» **What is being asked**: Exclude all pictures, and reproduce exactly the lines from the one containing "Given: Switch to the Konnektörler tab" through the end of the records, with nothing else added.

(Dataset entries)
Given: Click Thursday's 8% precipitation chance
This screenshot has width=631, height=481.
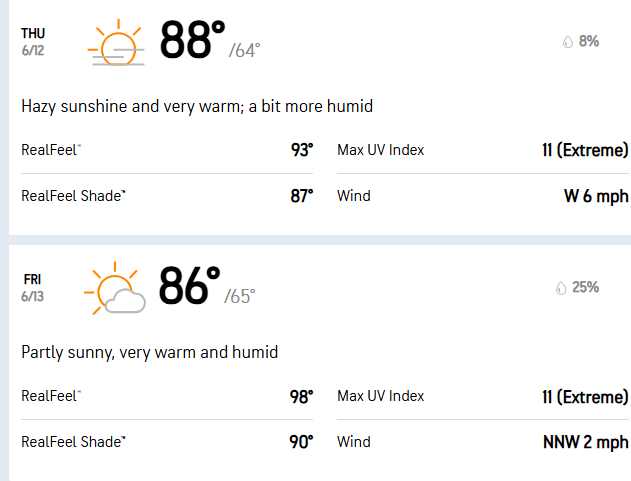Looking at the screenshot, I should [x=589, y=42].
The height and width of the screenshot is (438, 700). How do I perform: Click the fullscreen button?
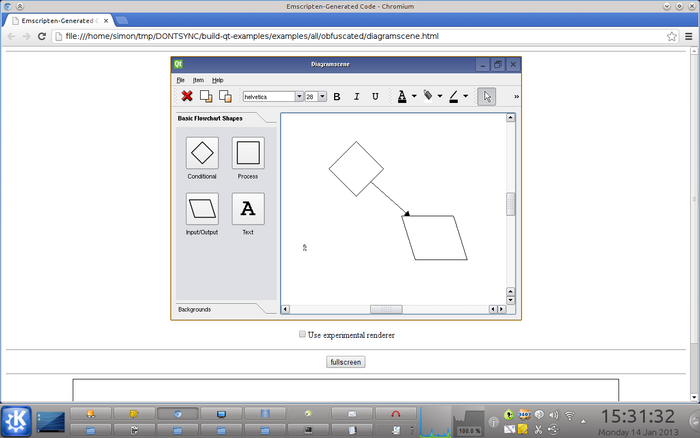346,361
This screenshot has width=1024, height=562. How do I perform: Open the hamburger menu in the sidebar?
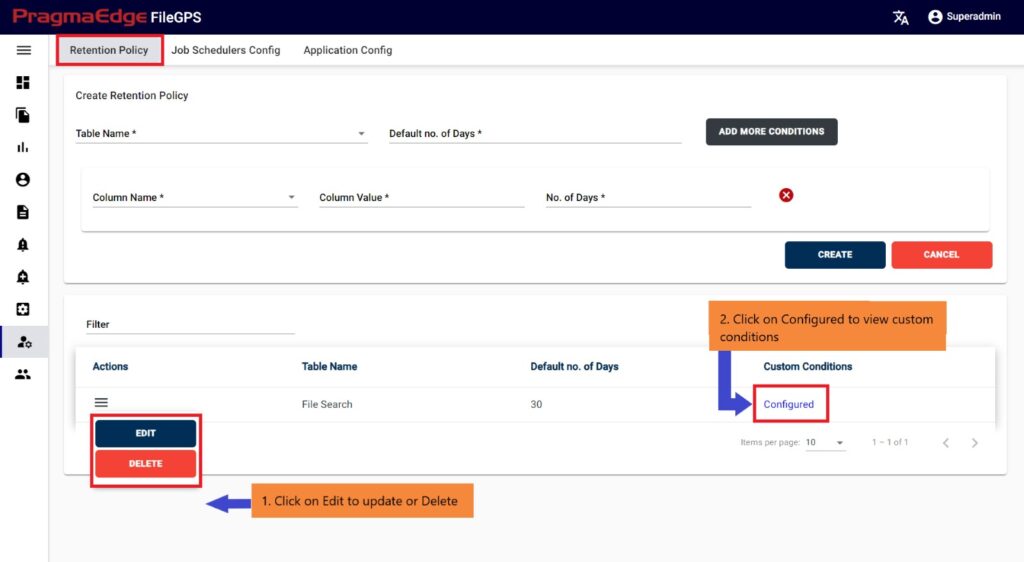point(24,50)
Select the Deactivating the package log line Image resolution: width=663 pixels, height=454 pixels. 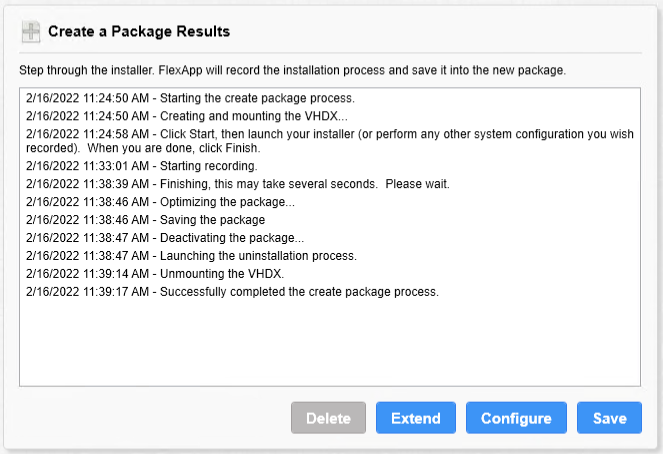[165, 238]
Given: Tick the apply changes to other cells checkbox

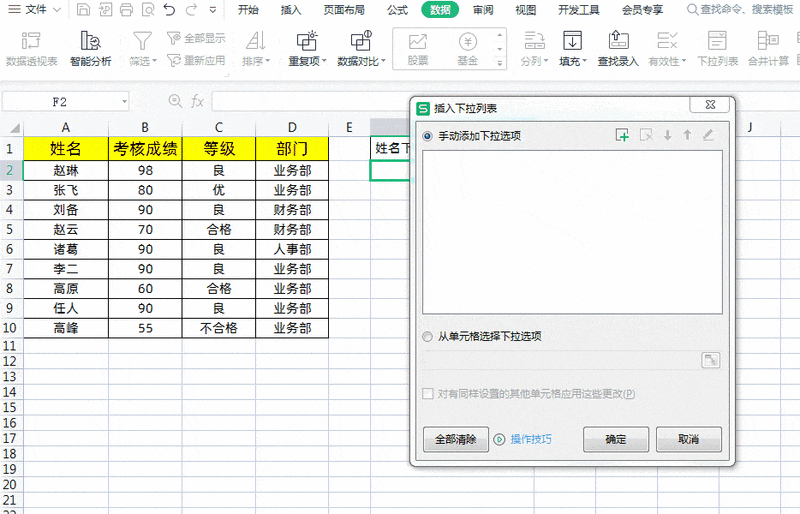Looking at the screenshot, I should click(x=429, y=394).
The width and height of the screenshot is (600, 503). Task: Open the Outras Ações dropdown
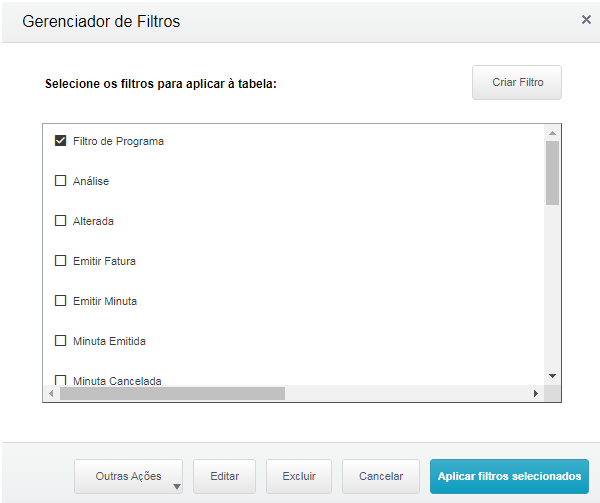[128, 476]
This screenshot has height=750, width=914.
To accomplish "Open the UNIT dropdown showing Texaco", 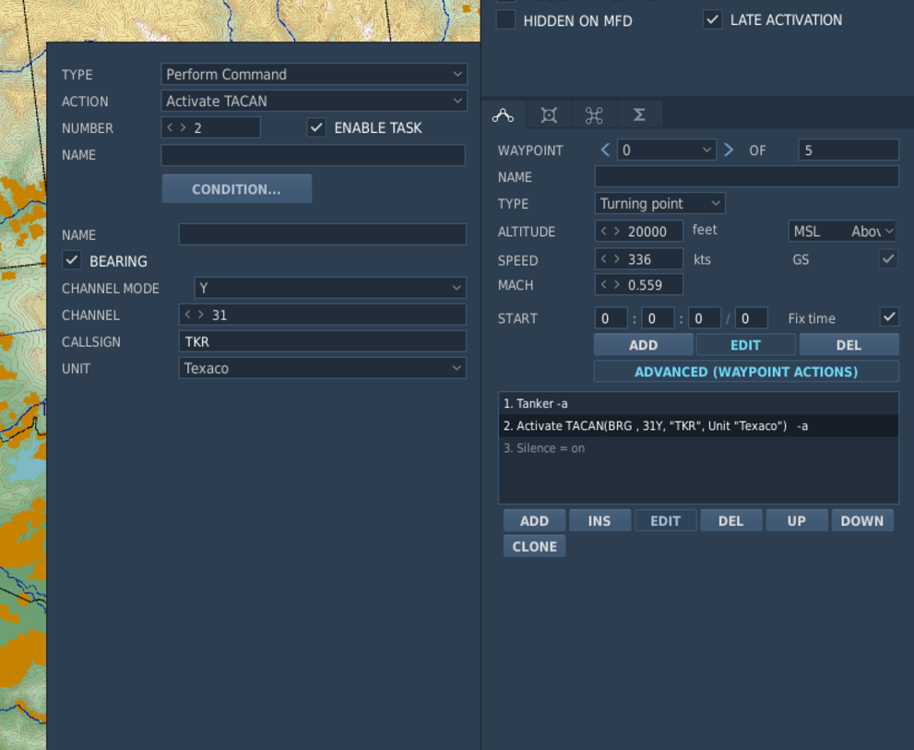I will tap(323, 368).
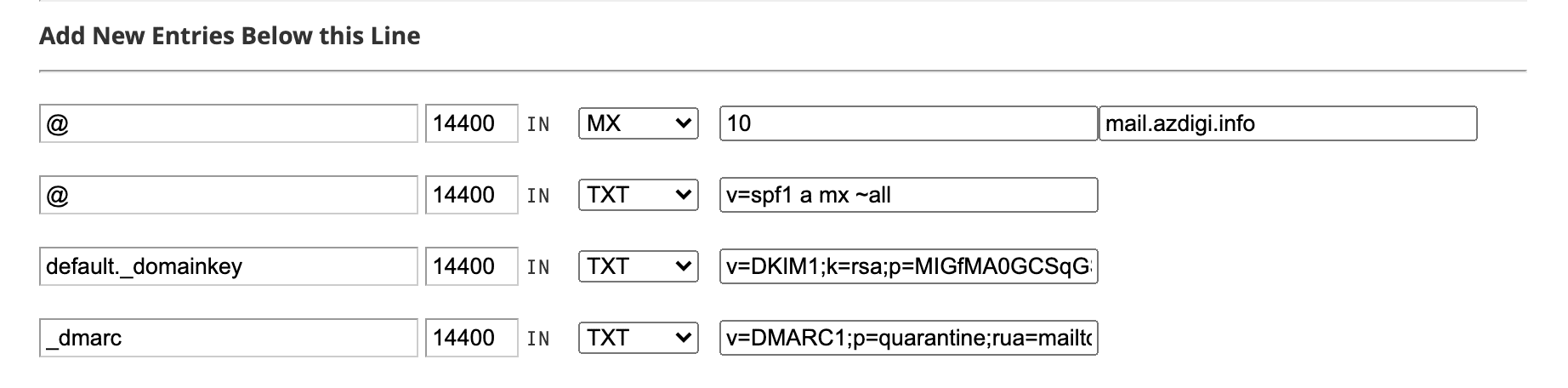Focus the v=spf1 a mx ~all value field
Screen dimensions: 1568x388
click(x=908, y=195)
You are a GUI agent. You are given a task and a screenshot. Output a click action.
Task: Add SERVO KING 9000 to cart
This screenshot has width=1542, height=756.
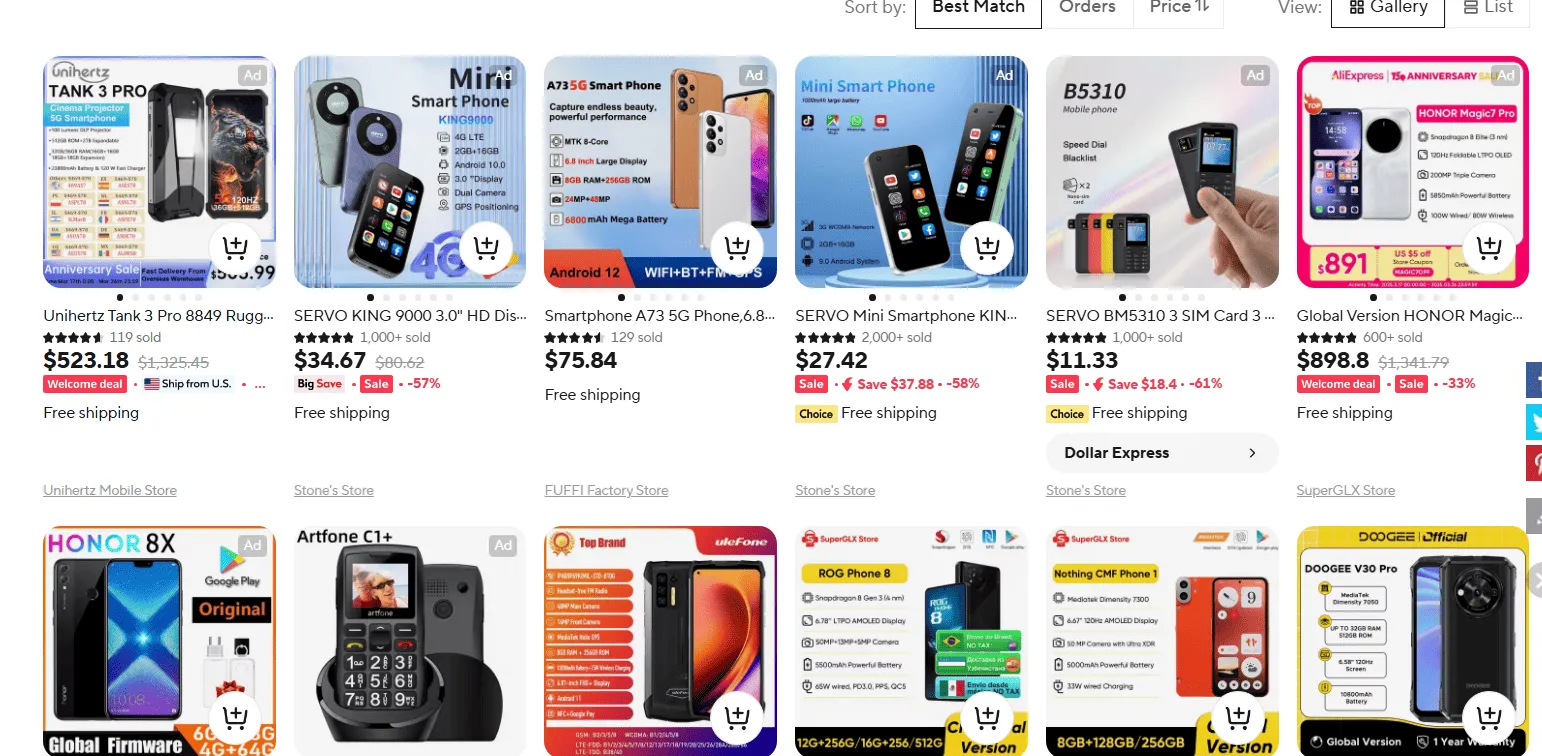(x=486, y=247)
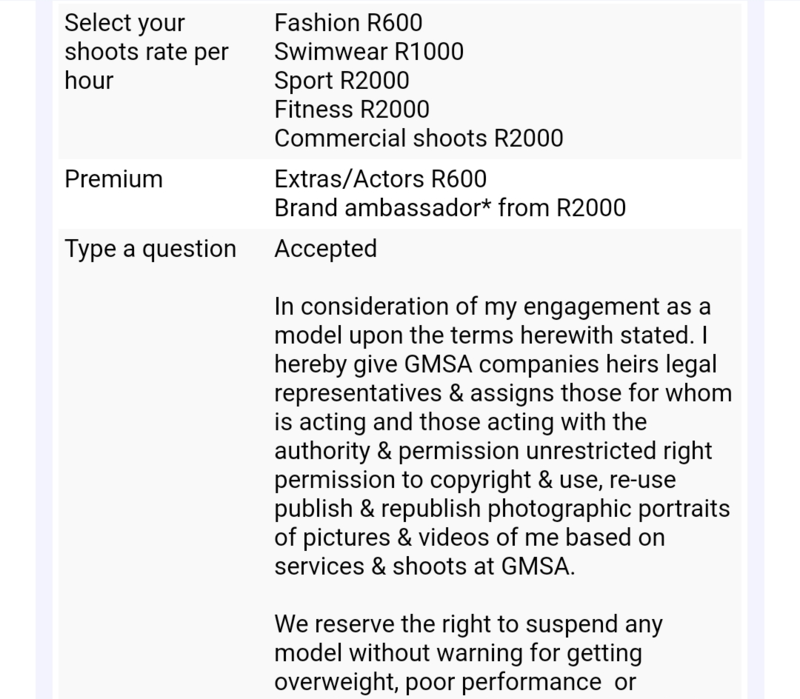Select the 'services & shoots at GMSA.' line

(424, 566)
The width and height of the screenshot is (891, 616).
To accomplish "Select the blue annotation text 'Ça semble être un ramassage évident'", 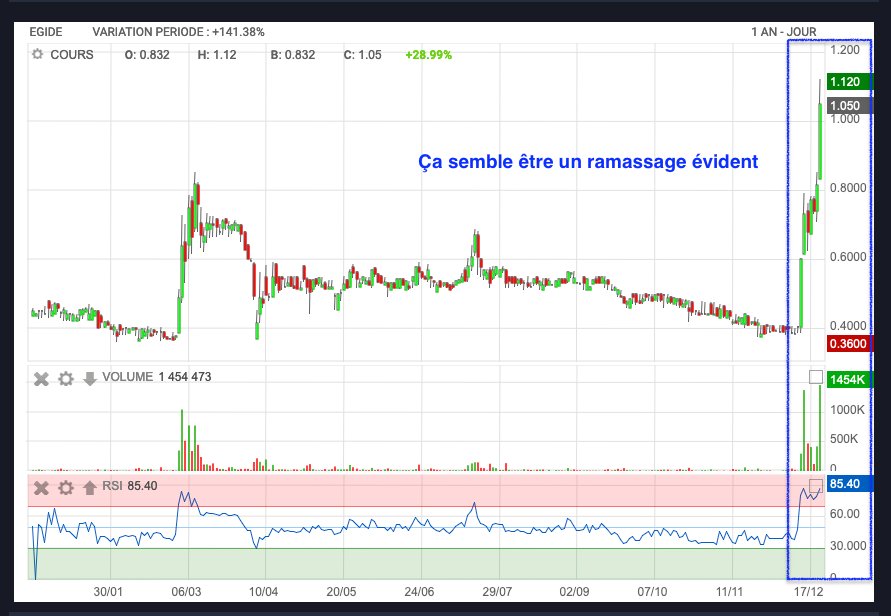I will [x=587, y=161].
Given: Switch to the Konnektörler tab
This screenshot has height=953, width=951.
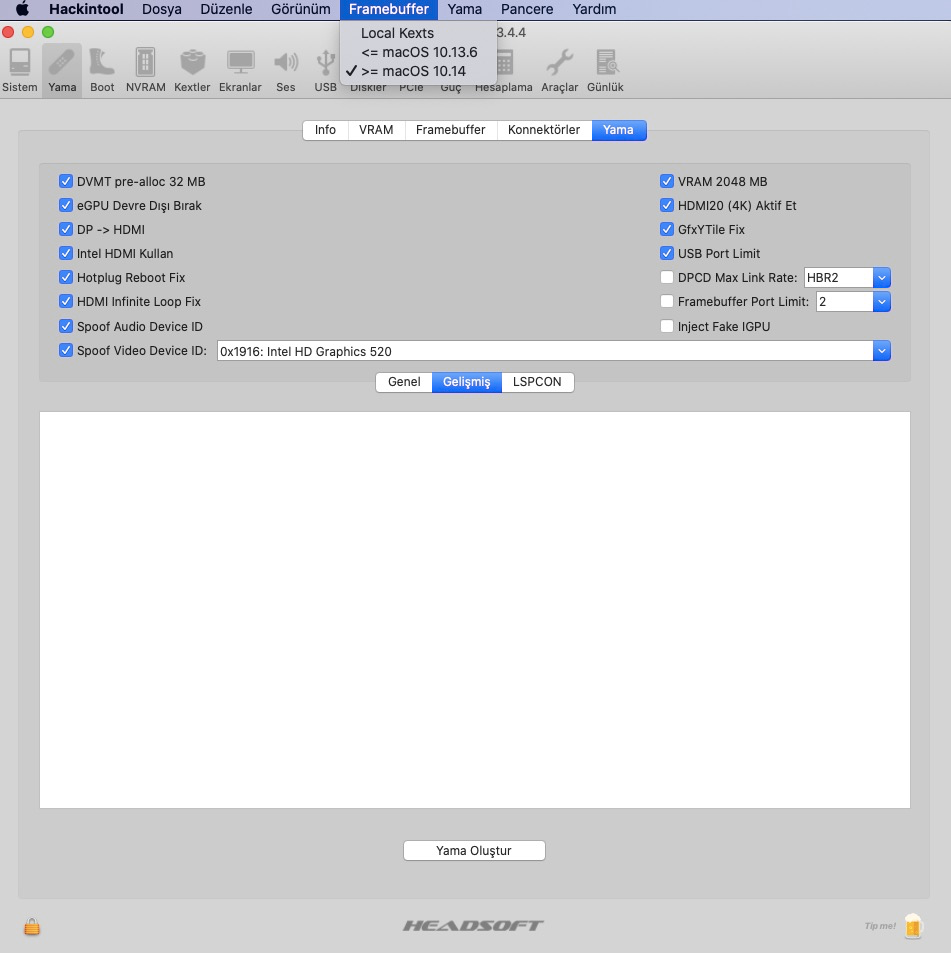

» **Answer for the task**:
Given: Switch to the Konnektörler tab
This screenshot has height=953, width=951.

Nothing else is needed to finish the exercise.